Extracted data entries
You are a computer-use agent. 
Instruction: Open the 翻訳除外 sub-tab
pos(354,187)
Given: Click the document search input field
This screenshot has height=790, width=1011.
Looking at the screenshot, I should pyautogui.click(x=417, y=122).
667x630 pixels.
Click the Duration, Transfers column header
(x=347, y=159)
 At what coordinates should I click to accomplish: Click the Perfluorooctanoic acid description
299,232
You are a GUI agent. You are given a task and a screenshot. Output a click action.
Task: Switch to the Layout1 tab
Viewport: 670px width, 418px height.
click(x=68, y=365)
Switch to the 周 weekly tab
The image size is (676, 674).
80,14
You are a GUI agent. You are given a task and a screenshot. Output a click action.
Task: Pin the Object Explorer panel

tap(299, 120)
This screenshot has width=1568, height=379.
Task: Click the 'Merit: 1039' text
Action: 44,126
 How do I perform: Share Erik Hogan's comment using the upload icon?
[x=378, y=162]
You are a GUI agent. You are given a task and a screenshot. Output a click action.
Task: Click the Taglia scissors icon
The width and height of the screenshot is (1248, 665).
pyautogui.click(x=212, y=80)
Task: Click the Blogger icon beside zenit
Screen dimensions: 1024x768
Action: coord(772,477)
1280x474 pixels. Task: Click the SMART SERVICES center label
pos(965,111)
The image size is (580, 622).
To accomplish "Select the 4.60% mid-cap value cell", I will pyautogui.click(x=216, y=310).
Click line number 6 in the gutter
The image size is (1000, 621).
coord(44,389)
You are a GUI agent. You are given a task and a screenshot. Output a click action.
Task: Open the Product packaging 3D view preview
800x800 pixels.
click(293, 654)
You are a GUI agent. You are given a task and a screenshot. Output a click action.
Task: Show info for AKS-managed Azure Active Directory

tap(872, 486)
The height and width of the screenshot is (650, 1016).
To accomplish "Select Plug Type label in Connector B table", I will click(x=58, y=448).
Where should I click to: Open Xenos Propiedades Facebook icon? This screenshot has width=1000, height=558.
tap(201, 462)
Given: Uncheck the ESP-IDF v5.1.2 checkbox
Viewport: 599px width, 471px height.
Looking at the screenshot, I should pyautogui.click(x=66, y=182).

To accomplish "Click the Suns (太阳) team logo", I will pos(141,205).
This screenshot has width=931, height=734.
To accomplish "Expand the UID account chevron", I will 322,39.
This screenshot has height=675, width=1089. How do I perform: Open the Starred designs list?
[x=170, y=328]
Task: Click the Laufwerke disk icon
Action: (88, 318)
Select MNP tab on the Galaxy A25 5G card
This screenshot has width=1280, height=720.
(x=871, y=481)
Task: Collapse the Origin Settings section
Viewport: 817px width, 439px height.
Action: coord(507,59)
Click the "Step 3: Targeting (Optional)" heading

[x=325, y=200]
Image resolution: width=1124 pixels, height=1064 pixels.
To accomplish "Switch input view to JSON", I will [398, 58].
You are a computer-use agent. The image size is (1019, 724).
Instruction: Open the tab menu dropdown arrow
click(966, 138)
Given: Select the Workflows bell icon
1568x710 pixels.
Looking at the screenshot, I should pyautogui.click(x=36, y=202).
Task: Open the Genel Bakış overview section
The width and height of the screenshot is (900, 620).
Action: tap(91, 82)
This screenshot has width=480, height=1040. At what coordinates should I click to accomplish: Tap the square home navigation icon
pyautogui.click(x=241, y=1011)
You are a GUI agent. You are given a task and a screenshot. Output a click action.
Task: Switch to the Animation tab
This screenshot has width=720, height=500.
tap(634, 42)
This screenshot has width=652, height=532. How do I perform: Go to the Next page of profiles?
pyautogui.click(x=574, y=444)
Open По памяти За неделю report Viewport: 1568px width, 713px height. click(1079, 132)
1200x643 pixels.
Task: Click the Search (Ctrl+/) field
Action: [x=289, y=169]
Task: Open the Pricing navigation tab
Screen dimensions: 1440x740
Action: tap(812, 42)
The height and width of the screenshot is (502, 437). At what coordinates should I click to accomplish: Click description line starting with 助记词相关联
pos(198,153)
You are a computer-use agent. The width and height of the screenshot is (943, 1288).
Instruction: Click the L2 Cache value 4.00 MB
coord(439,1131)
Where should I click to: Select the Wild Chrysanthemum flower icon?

# DESCRIPTION OF THE TASK:
Each line above that contains "section" must be copied out.

# RESPONSE:
Task: Collapse the Origin Settings section
Task: Open the Genel Bakış overview section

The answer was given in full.